* _WHAT IS REQUIRED_:
Across the entries below, work out how many lines contain "screenshot". Please give the number only.

* _RECORDS TO PROCESS_:
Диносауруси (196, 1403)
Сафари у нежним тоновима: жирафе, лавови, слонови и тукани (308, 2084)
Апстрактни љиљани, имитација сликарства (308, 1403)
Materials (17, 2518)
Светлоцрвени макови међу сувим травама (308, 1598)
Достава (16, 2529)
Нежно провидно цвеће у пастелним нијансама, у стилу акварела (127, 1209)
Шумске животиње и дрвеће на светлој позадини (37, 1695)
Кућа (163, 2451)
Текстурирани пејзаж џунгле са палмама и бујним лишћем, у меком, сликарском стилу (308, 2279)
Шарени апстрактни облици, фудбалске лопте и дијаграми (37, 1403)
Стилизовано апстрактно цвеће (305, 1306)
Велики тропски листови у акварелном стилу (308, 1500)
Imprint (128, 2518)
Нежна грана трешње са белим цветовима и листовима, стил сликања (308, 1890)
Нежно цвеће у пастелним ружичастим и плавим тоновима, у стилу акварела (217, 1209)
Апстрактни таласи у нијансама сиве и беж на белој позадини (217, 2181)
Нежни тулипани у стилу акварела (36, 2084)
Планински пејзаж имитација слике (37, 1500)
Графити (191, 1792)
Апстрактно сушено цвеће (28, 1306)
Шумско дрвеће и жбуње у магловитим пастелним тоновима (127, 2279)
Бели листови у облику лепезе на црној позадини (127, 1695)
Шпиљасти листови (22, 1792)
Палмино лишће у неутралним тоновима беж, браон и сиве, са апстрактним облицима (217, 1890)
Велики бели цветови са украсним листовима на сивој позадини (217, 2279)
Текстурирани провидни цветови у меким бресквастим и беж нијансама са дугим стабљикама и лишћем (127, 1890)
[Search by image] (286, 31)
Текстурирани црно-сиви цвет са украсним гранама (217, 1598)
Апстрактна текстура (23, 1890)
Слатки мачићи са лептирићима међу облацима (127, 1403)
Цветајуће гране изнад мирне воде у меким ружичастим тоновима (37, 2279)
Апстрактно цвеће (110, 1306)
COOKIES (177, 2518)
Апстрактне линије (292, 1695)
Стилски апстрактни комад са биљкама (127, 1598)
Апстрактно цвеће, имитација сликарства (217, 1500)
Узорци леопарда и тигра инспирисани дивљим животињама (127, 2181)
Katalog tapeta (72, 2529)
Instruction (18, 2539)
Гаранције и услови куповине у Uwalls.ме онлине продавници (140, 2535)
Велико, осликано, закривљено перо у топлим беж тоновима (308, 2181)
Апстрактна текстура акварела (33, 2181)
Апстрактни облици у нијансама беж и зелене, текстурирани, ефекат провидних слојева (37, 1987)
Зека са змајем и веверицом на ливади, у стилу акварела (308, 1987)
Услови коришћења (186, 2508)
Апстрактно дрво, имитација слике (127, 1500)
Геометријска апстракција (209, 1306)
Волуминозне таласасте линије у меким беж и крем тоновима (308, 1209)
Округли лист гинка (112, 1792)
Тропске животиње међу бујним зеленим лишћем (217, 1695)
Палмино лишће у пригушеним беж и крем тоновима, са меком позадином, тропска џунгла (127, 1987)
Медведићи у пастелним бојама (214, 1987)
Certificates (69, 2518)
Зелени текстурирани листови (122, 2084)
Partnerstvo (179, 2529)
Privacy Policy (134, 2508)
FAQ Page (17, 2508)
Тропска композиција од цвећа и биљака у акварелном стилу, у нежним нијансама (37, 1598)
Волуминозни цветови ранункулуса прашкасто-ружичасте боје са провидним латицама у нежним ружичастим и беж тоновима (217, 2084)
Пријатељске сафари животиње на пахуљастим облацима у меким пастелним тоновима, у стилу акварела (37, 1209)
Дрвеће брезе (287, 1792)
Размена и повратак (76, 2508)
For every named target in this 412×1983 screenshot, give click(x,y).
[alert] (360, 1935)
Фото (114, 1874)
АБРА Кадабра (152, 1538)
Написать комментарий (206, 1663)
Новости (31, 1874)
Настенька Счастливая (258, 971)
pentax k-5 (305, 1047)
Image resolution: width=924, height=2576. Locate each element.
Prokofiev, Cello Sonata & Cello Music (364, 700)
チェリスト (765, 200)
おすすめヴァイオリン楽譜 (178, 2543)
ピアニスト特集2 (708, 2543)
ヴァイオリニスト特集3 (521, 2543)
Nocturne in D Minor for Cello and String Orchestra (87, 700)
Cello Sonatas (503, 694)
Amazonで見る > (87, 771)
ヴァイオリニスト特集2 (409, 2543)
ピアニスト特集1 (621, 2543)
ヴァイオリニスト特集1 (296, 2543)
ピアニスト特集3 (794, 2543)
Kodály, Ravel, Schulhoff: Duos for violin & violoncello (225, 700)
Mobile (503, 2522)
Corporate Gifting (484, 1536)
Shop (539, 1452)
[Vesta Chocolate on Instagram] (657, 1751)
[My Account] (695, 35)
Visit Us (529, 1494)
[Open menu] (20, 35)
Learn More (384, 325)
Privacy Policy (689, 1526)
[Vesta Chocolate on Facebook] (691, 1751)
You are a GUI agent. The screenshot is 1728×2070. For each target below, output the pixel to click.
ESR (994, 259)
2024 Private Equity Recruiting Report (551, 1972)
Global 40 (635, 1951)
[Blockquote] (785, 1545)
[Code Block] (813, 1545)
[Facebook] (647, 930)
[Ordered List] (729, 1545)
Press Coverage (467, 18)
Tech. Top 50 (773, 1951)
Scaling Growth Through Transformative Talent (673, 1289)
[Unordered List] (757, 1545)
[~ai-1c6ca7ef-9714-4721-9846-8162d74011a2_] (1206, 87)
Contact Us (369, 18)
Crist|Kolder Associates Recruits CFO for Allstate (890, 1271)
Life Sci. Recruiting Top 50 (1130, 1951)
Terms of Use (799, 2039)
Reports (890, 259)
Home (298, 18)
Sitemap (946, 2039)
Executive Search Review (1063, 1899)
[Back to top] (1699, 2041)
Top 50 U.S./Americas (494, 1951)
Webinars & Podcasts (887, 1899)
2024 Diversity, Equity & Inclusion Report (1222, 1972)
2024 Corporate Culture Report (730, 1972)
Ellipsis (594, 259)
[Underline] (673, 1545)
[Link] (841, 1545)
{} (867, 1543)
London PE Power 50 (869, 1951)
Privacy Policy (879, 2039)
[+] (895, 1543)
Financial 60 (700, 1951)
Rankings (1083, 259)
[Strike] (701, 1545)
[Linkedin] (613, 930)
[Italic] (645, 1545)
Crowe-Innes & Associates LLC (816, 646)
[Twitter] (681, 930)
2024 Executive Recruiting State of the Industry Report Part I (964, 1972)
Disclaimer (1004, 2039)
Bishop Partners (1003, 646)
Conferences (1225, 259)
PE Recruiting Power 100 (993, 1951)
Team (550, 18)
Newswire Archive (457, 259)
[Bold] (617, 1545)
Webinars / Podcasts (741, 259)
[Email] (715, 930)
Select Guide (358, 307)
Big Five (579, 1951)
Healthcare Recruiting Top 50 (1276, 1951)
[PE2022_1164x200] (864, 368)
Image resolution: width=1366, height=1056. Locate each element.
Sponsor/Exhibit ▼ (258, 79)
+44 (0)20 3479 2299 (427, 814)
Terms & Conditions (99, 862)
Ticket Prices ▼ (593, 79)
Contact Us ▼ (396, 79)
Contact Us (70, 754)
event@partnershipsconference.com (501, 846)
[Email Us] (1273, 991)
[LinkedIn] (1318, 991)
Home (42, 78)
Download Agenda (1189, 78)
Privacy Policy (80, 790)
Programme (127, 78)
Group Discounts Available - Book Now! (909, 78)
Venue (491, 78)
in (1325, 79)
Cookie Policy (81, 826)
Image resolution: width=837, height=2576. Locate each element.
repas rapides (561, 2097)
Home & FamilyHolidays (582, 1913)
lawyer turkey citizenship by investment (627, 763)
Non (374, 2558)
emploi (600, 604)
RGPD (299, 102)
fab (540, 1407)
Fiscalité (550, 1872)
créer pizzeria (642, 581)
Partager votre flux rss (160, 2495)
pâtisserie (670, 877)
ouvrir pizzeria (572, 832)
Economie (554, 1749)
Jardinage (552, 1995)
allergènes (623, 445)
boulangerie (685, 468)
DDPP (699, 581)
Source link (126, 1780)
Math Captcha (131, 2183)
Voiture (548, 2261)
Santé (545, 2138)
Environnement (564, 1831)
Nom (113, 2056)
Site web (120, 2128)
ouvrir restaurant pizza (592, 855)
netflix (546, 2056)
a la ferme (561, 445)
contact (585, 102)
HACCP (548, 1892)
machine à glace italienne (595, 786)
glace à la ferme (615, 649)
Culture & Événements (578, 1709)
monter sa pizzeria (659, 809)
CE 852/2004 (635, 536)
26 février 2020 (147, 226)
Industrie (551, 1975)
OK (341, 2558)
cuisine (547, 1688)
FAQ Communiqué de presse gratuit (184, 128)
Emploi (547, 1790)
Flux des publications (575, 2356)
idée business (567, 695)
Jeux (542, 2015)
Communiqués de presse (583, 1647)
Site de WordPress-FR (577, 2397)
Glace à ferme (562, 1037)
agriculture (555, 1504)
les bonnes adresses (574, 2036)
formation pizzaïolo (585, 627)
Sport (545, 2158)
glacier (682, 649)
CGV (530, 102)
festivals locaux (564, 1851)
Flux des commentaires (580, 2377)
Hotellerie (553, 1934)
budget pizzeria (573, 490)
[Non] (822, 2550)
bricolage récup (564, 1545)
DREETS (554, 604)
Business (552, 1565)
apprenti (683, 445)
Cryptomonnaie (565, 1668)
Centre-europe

* _WRITTEN REPLY_:
2